Just before the sun has reached the high point of its arc, ARCTIC TERNS appear in the far north — about the middle of June. Family life commences at once and sitting birds are often snowed over. Body-warmth soon thaws a small area and incubation goes on untroubled.
Within fourteen weeks the young are awing and all move south before August has gone.
While cruising the Maine coast I sometimes saw a few birds resting on bobbing lobster-trap buoys off the out lying islands but most of them take the far traverse along an unknown track.
They appear in November along the bleak Antarctic shores and fly the cold airways until a looping sun warns them 'tis time to head north again.
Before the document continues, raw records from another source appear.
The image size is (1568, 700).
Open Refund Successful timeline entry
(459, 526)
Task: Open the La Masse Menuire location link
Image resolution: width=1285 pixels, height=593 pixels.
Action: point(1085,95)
No living thing sees more sunlight than these wonderful, snowy bits of flesh and feathers. Only for short periods are they without its rays and perhaps this accounts for the remarkable vitality which enables them to travel 22,000 miles in twenty weeks — an average of 150 miles per day in a straight line!
How many more miles they fly in side trips and food-pursuit never will be known, but it must be at least twice that distance.
Banded birds have been found in France and on the southeast coast of Africa, so the Antarctic route may be more circuitous than we think.
"Arctic" is an appropriate name but "Birds of Sunshine" would be better.
From Arctic to Antarctic; probably nearly cosmopolitan.